Facebook IPO: Fooled You!
Karen is a member of The Motley Fool Blog Network -- entries represent the personal opinion of the blogger and are not formally edited.
Movie buffs everywhere will immediately recognize that immortal line spoken by Dark Helmet in Spaceballs. From this morning’s news articles uncovering more irregularities with the Facebook (NASDAQ: FB) IPO to the falling stock price, this initial offering had the look and feel reminiscent of the old dot.com smoke and mirrors show.
The first clue of potential problems came from the unending media hype surrounding this IPO. It had all the trimmings of a side show carnival rather than Wall Street high finance, and the Street itself seemed to act as the barker. “Come one, come all! Hurry, hurry, hurry and step right up to take advantage of this once in a lifetime opportunity!” Investors believed it and fell all over themselves trying to get as much of the Facebook pie as they could. The stock price was raised from the initial range of $28 - $35 a share to $34 - $38. The initial offering was quickly oversubscribed and Facebook filed the appropriate documents with the SEC to issue an additional 50 million shares. Many Wall Street analysis announced they expected the stock would quickly jump from $38 to $44 a share, perhaps even by the close of the first trading day.

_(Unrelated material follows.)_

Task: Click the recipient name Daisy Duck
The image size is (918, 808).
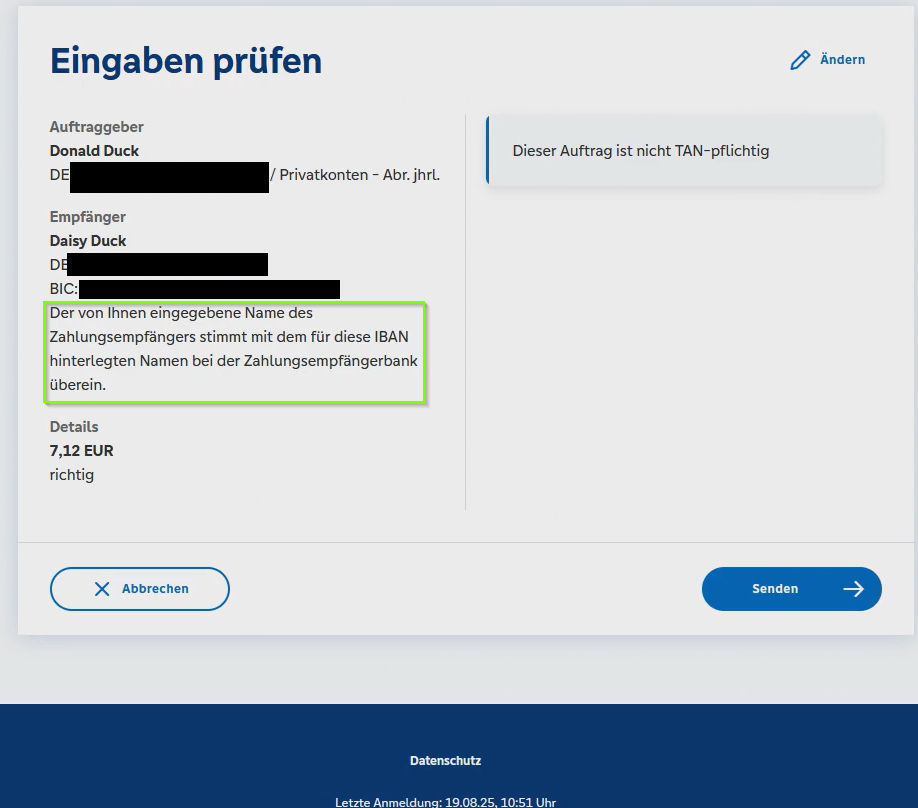Action: click(88, 241)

Next were the problems stemming from the nature of the company. Facebook is a social media network, the electronic version of a coffee klatch. It doesn’t produce goods to sell or provide services that generate income. Facebook’s revenue comes strictly from click advertising, and that is clearly not enough to generate the returns investors will demand from the company. Facebook has yet to provide a clear and concise profitability road map that addresses these concerns.
Lastly is the skullduggery that continues to be exposed. I watched with interest as each time Facebook’s stock price was in danger of falling through the initial $38 opening price, a wave of fresh buying swept the price right back up. I found out later the answer to this pricing behavior. Lead underwriter Morgan Stanley (NYSE: MS) was propping up the stock price. The unspoken question: Why did they do it?

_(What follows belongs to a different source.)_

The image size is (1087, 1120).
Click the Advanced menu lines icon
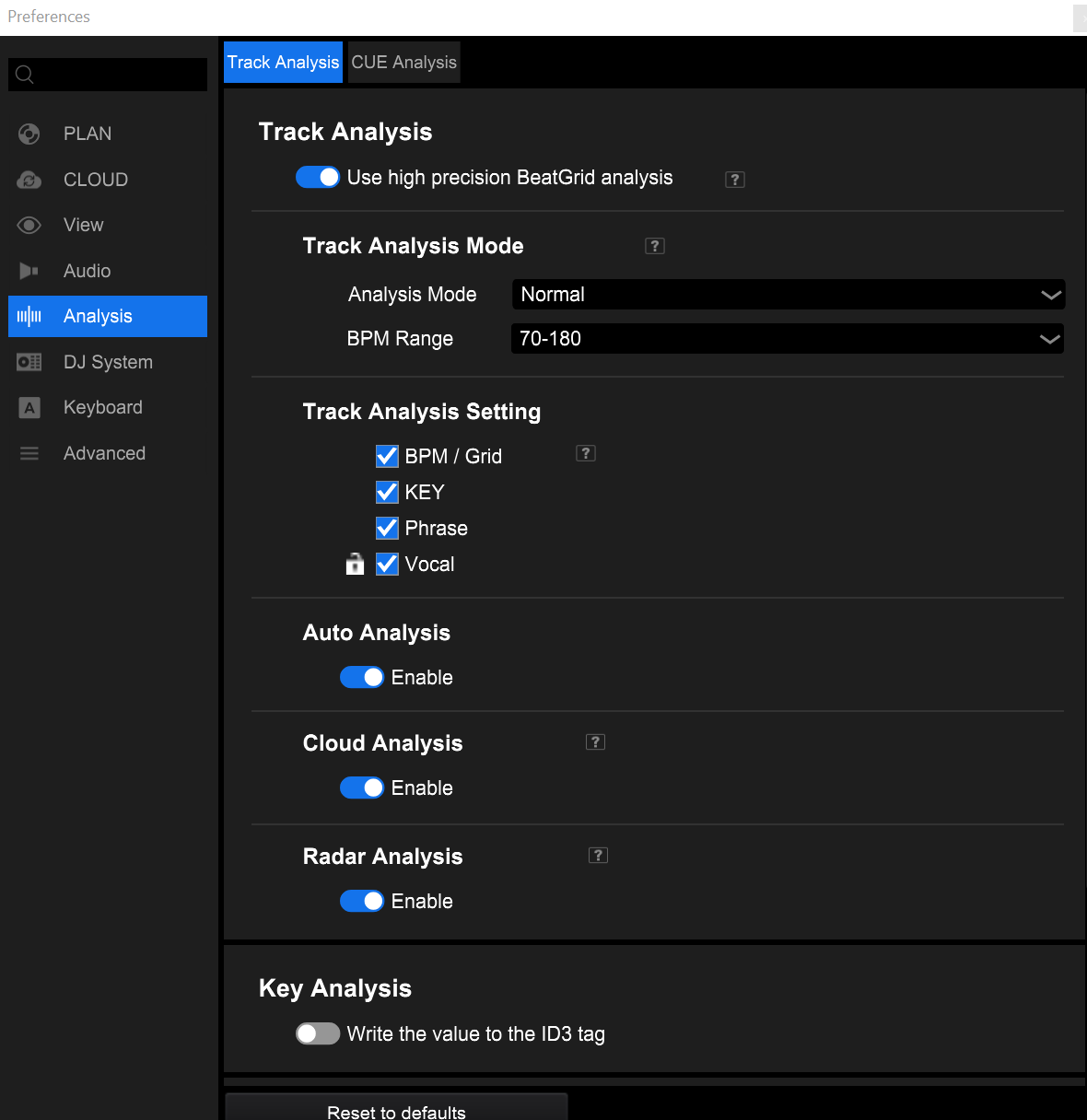point(29,453)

And this morning Morgan Stanley is again under fire, this time from the Financial Industry Regulatory Association, the SEC, and William Galun, the top securities regulator for the State of Massachusetts. These inquiring agencies want to know if Morgan Stanley informed only specific clients that some analysts had cut Facebook’s revenue estimates shortly before the stock started trading. This private information would have allowed this select group the opportunity to cash in their shares and take profit before the stock price fell.
Not to be outdone by regulatory agencies, this past Wednesday saw Facebook shareholders file a lawsuit in U.S. District Court in Manhatten against the company, CEO Mark Zuckerberg, Morgan Stanley and other banks, citing the concealment of the growth reduction analysis as the primary reason. On Tuesday, a similar lawsuit was filed in California for the same reason.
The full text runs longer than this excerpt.